I am currently working a data acquisition system that receives a stream of (textual) data samples with some internal structure, parses them, and accumulates the results in a container using a structure-of-array data layout.
For those unfamiliar with this terminology, it means that instead of using the obvious data layout...
struct Sample {
x: i32,
y: f64,
}
type Container = Vec<Sample>;
...I use instead the following less obvious layout...
struct Container {
x: Vec<i32>,
y: Vec<f64>,
}
...which has many performance benefits including:
- Better cache locality when only a subset of the sampled data is later accessed
- Less memory wasted on data alignment issues
- Faster vectorized data post-processing when the sampled quantities are manipulated independently
- Going from O(Nsamples) to amortized O(1) heap allocations when the amount of sampled quantities is only known at initialization time (and remains constant throughout the data acquisition process).
- Going from O(Nsamples) to O(1) run-time checks on readout when the sampled data has some properties that are only known at initialization time (e.g. an optional member, which if present in the initial data sample is guarantee to always remain there).
One drawback of SoA data layout, however, is that as far as I can see it intrinsically introduces tighter coupling between the parser and the data container. In the code snippet above, you may notice that I do not have a notion of isolated sample anymore.
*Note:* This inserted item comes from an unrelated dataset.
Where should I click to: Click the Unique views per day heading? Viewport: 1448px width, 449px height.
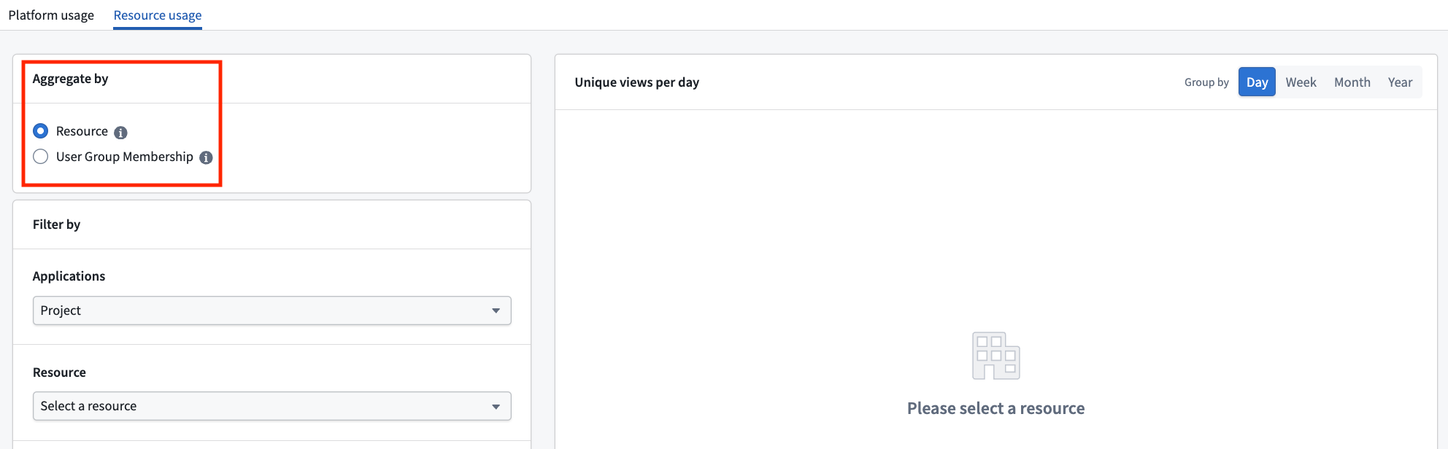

That is because manipulating them may not be practical from a performance point of view. It can, for example, inadvertently cause expensive memory transposes, or re-introduce the O(N) heap allocations that I tried to avoid to begin with.
Instead, I reached the conclusion that the parser should probably be responsible for defining the container's initial data schema, pushing data into it, and ensuring its integrity (e.g. failed pushes should be rolled back so that at any point in times, all vectors have the same length and each "line" of vector elements represents one data sample).
Which finally leads me to the architectural question: how would you express this relationship between the parser and the data container that it manages in Rust?
Would you keep the parser and the data container as two entirely separate types, which feels more satisfying from the point of view of separation and concerns, but causes a lot of interface coupling and redundancy in practice?
// Note that this interface is missing error handling as a simplification
trait Parser {
// A parser is associated with a certain kind of data (container)
type Container;
// Only the parser can tell what the container's data schema is,
// by parsing an initial sample of data (that may not be recorded)
fn new(initial_data: &str) -> (Self, Self::Container);
// The parser will push parsed data samples into the container
fn parse_and_push(&mut self, new_data: &str, target: &mut Self::Container);
// Note that although the parser and container are created
// together and likely to remain associated throughout the data
// acquisition process, the user must refer to both in the interface
}
Would you bite the bullet and make the parser own the container it's writing into, only sharing it via borrows (and perhaps a destructive move)?
trait ParserAndContainer {
// As before, we do fill a certain kind of data container
type Container;
// But this time, we own it, so it does not appear explicitly
// in method signatures
fn new(initial_data: &str) -> Self;
fn parse_and_push(&mut self, new_data: &str);
// We do need, however, to provide clients with a way to access it.
// We could do this via either borrow- or move-based interfaces.
fn borrow_data(&self) -> &Self::Container;
fn extract_data(self) -> Self::Container;
}
Would you go for another design entirely?
Thanks for your thoughts!